-- Task to carry out --
Please restate the entries below word for word, leaving out any pictures.

BEGIN Dataset extract

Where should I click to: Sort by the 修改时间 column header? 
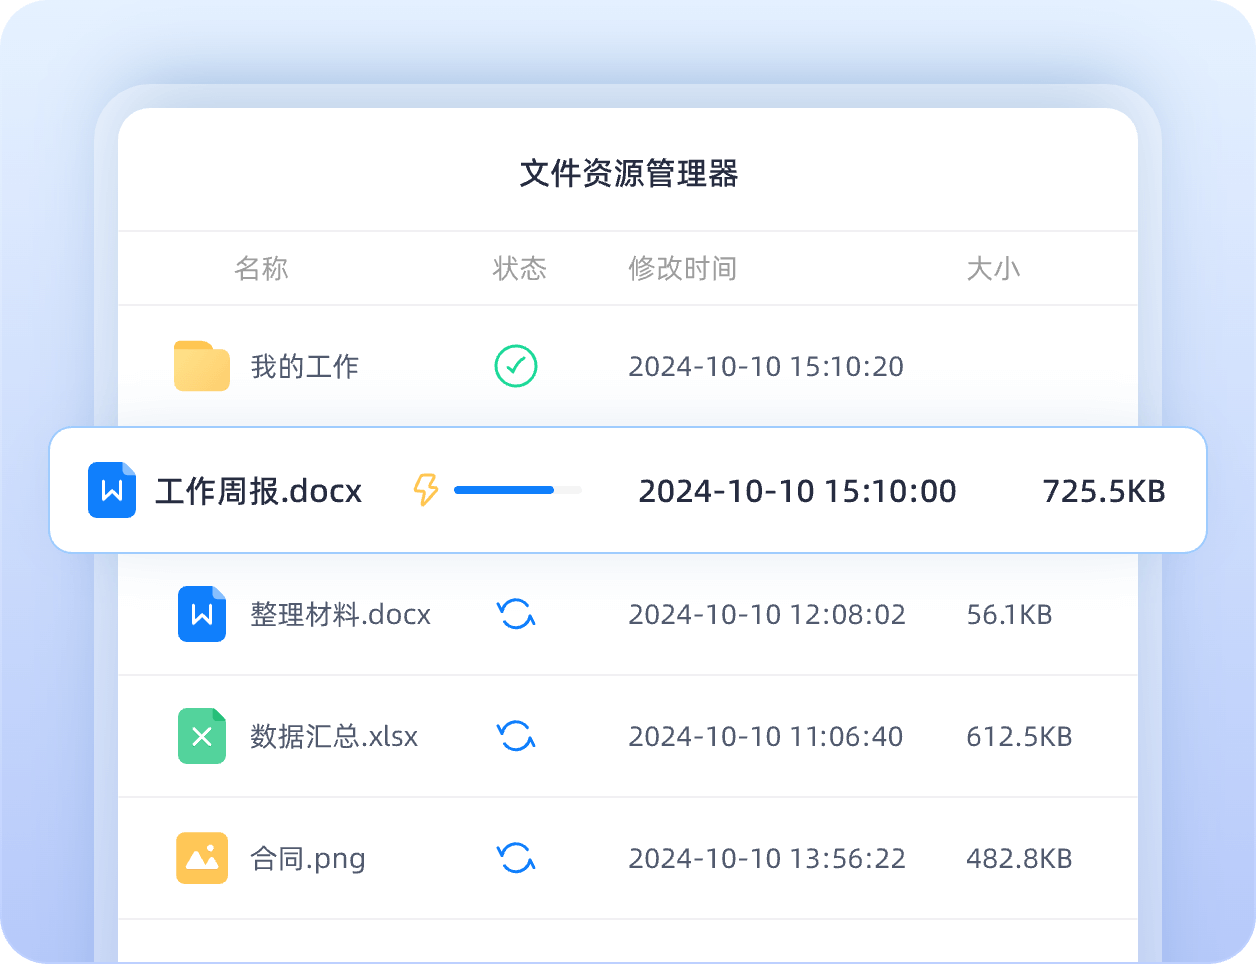click(682, 268)
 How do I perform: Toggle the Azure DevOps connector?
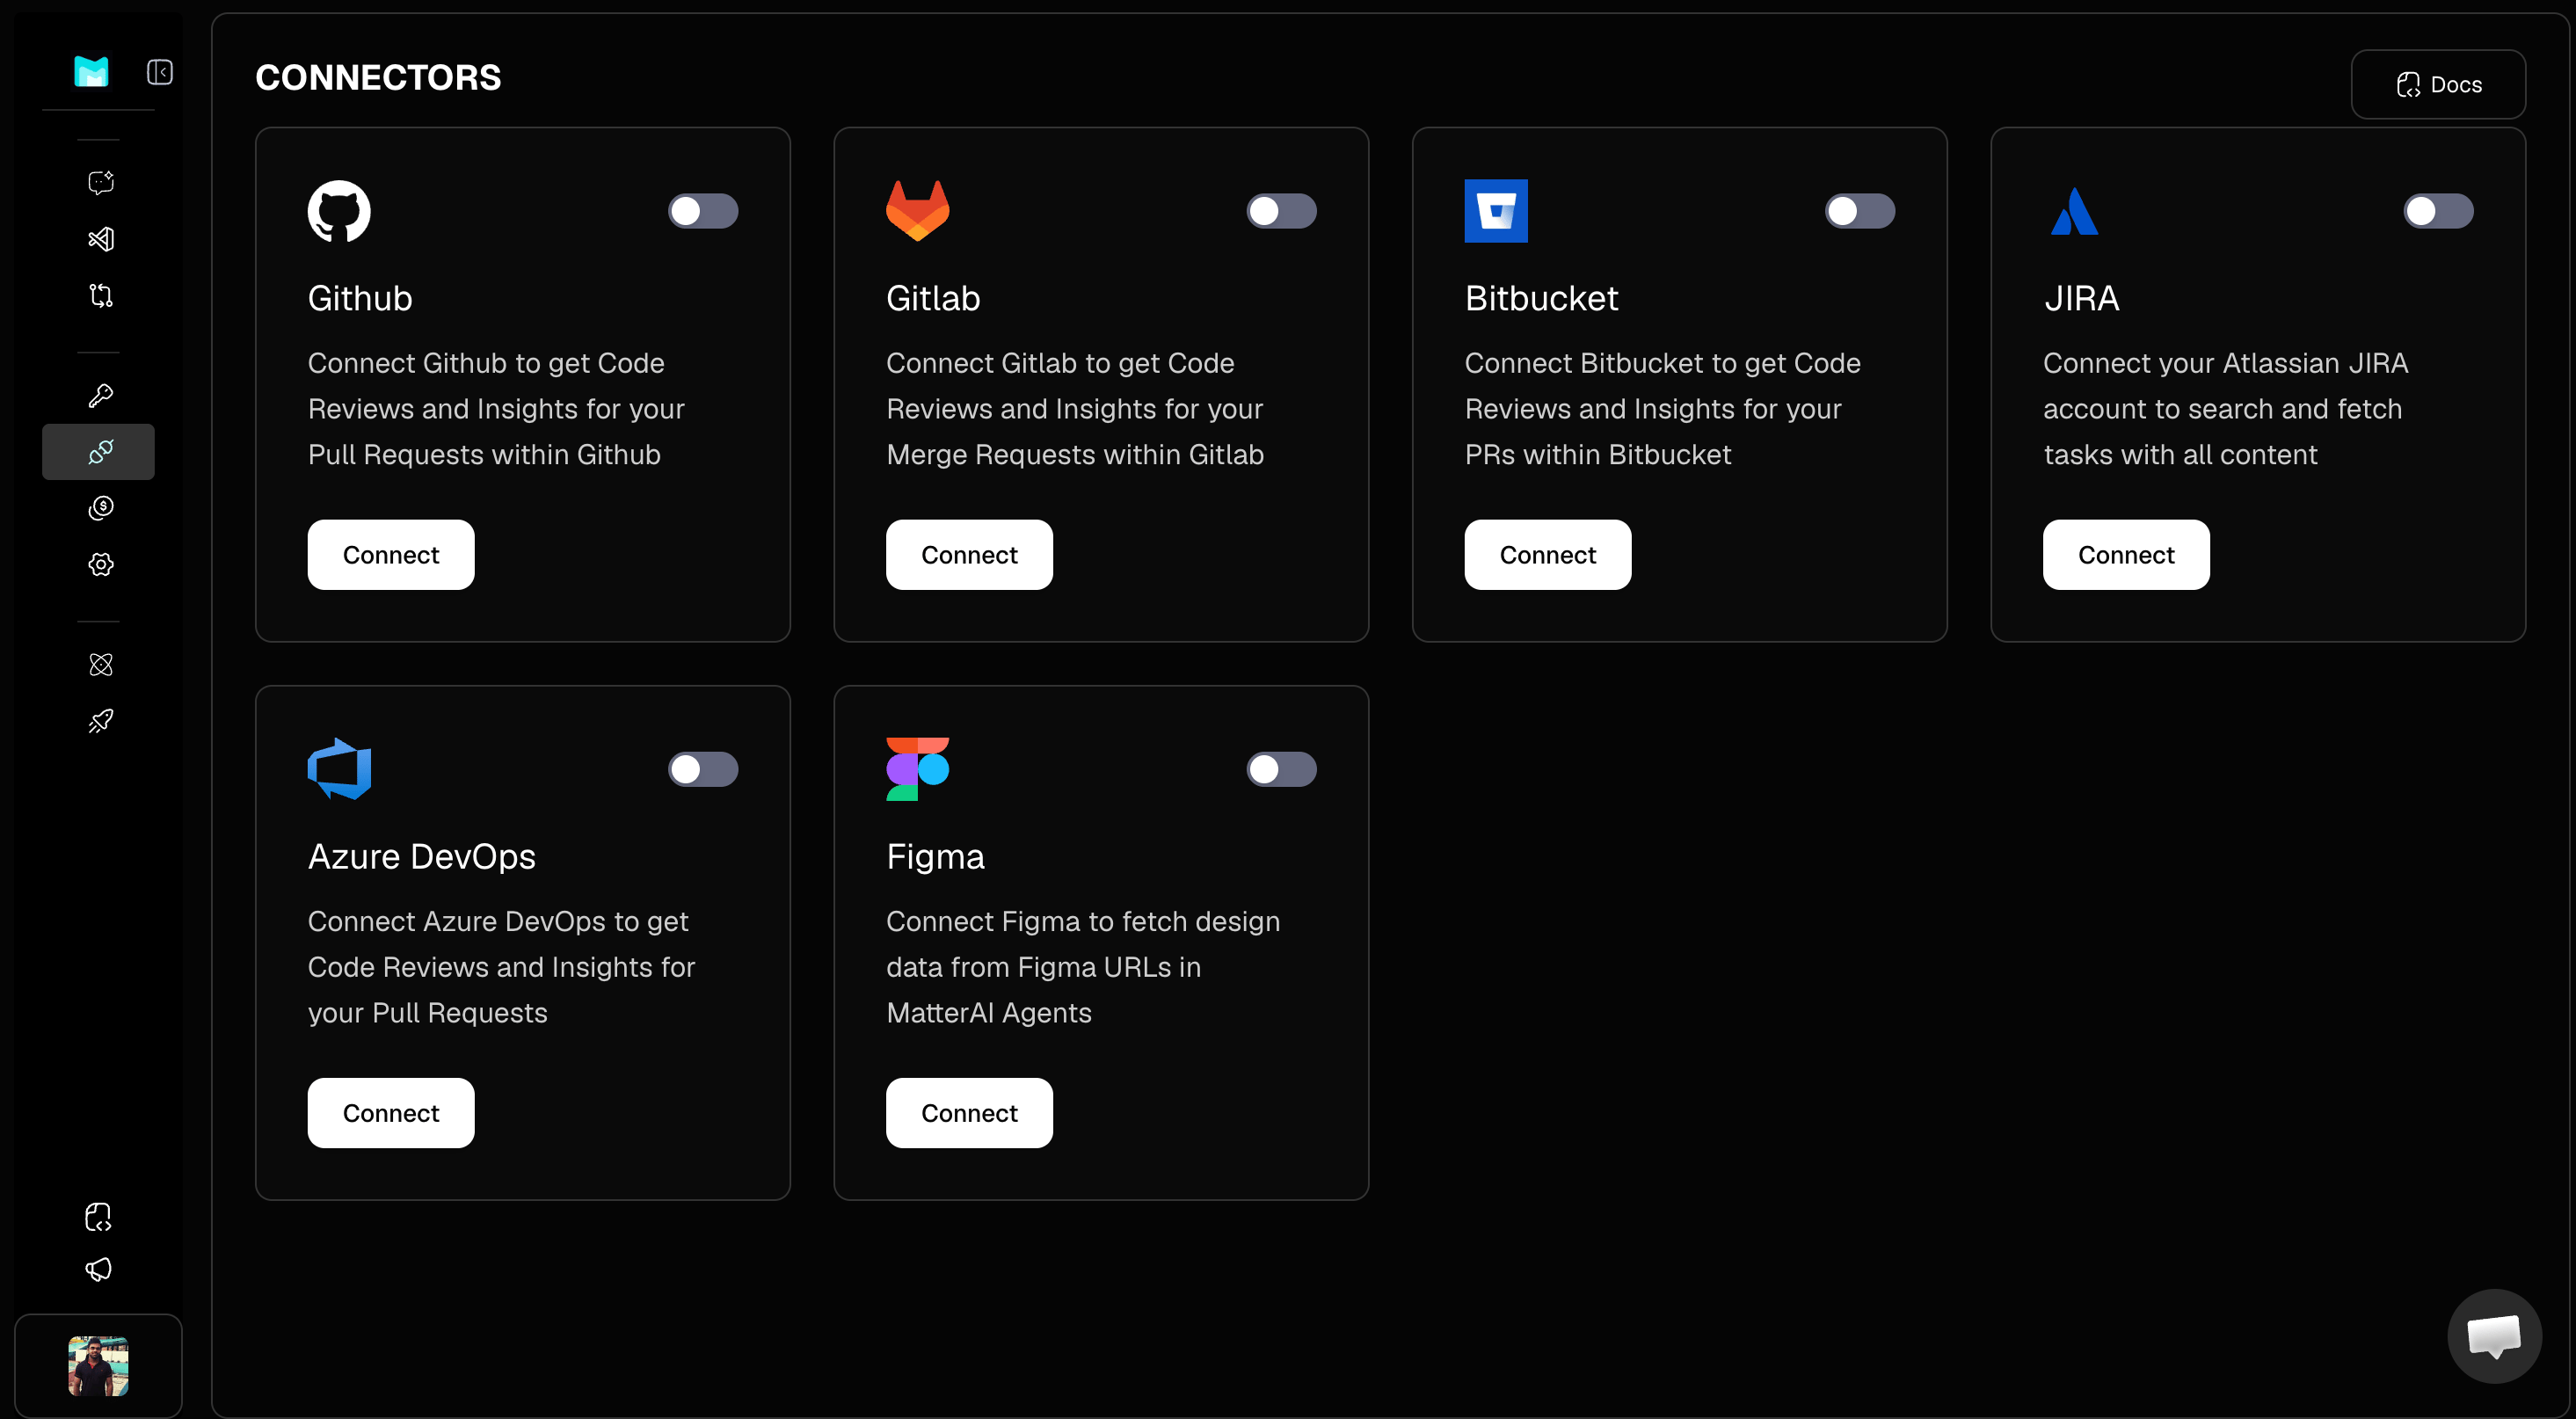(x=703, y=769)
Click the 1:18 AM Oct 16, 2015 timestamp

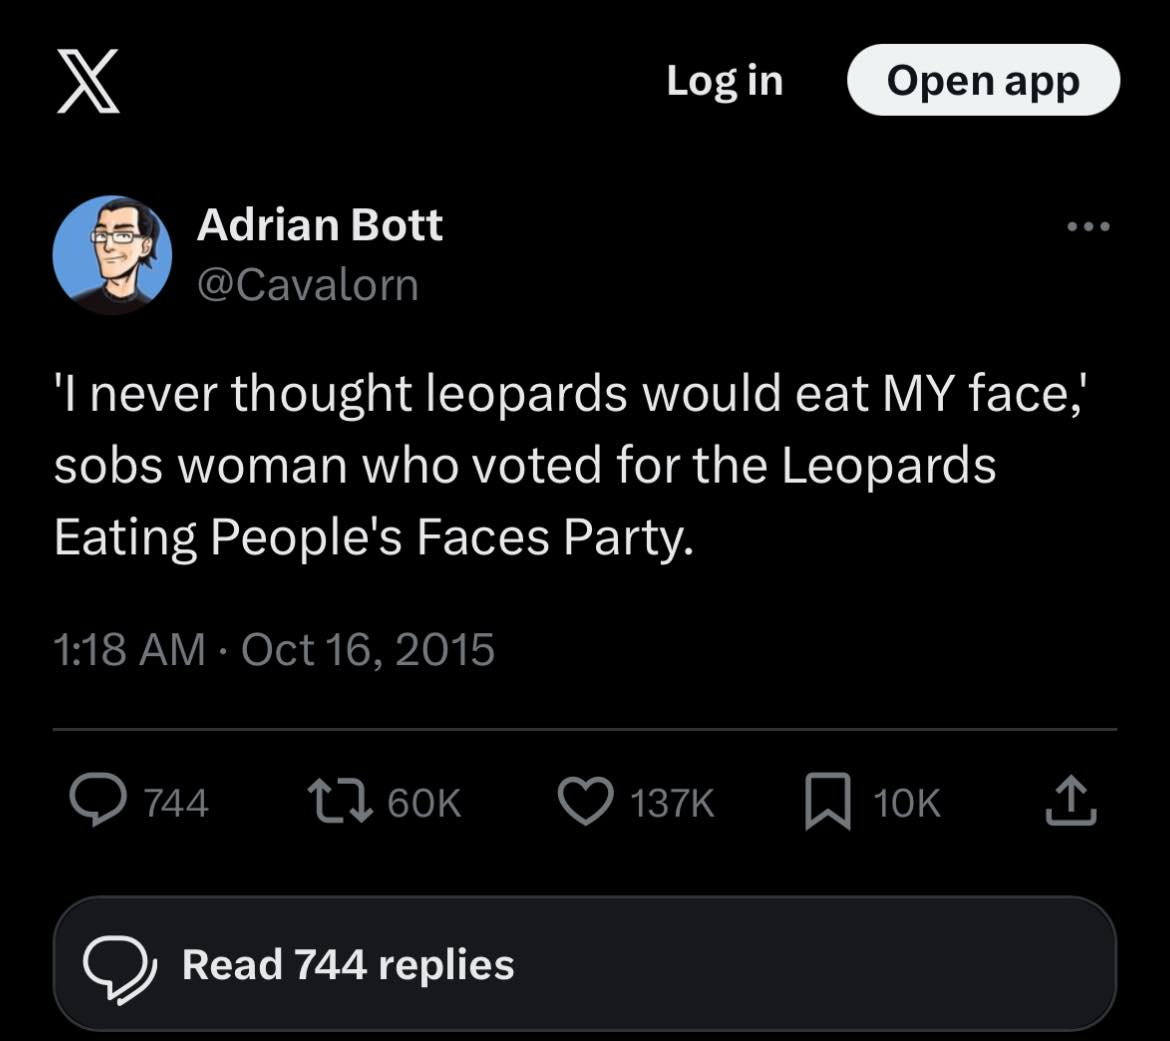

END Dataset extract

-- Output for this task --
Where should I click to: Sort by the 修改时间 column header? 
click(682, 268)
 How do I perform: Toggle the Azure DevOps connector?
(x=703, y=769)
Click the 1:18 AM Oct 16, 2015 timestamp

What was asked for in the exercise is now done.